[Data extract Boundary: Start]

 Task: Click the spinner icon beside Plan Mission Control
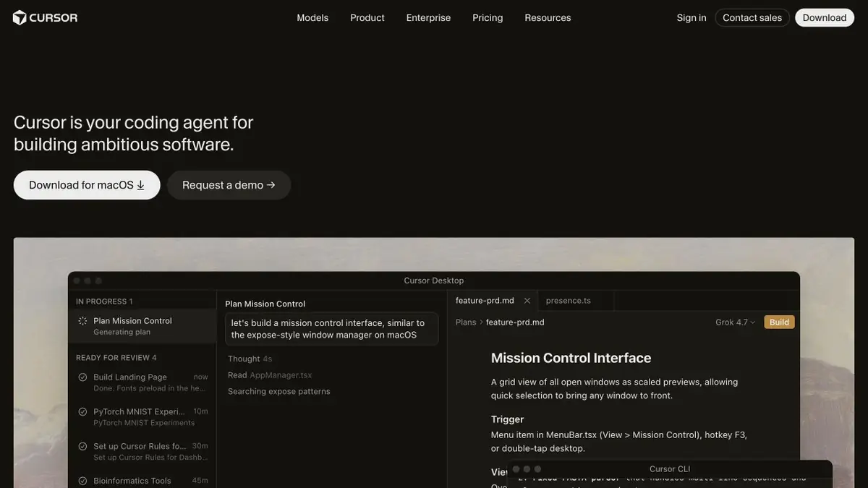tap(82, 321)
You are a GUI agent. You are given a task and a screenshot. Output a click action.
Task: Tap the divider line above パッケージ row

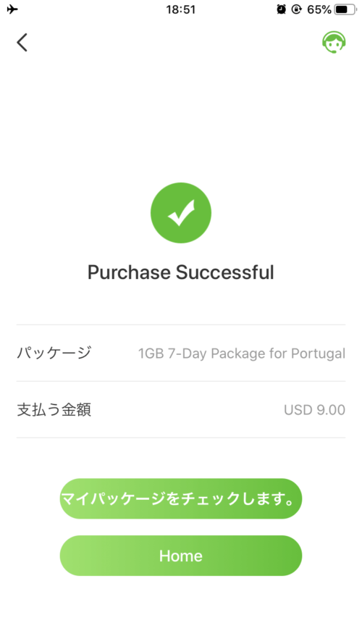coord(181,325)
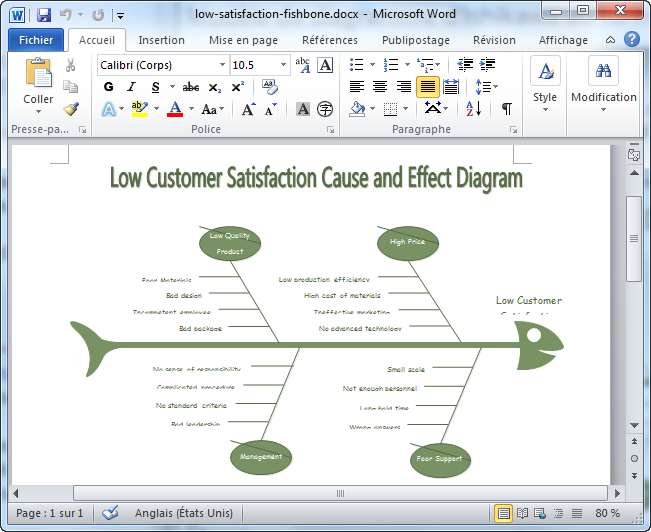Toggle the justify alignment button

(427, 87)
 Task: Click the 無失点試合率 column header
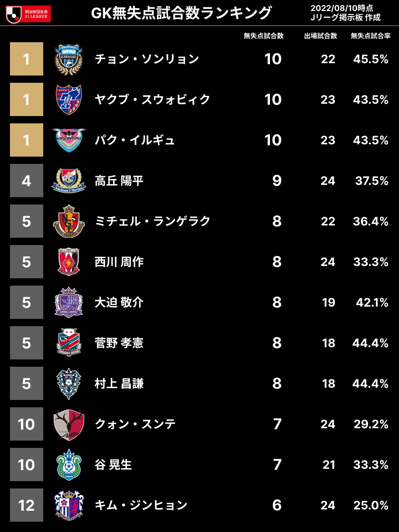tap(370, 36)
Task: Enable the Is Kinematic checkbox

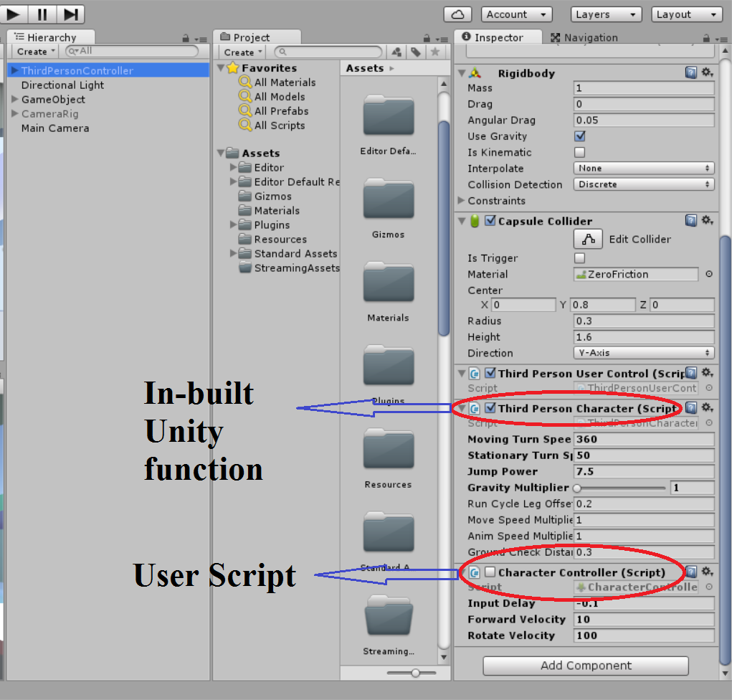Action: pyautogui.click(x=580, y=152)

[Data extract Boundary: End]

● **Assignment**:
Reproduce verbatim, and only, the lines starting at the one that contains "Task: Click the 無失点試合率 column header" and ending with the final line of the records; leave out the pictures.

● **Reply to the task**:
 Task: Click the 無失点試合率 column header
tap(370, 36)
Task: Enable the Is Kinematic checkbox

Action: pyautogui.click(x=580, y=152)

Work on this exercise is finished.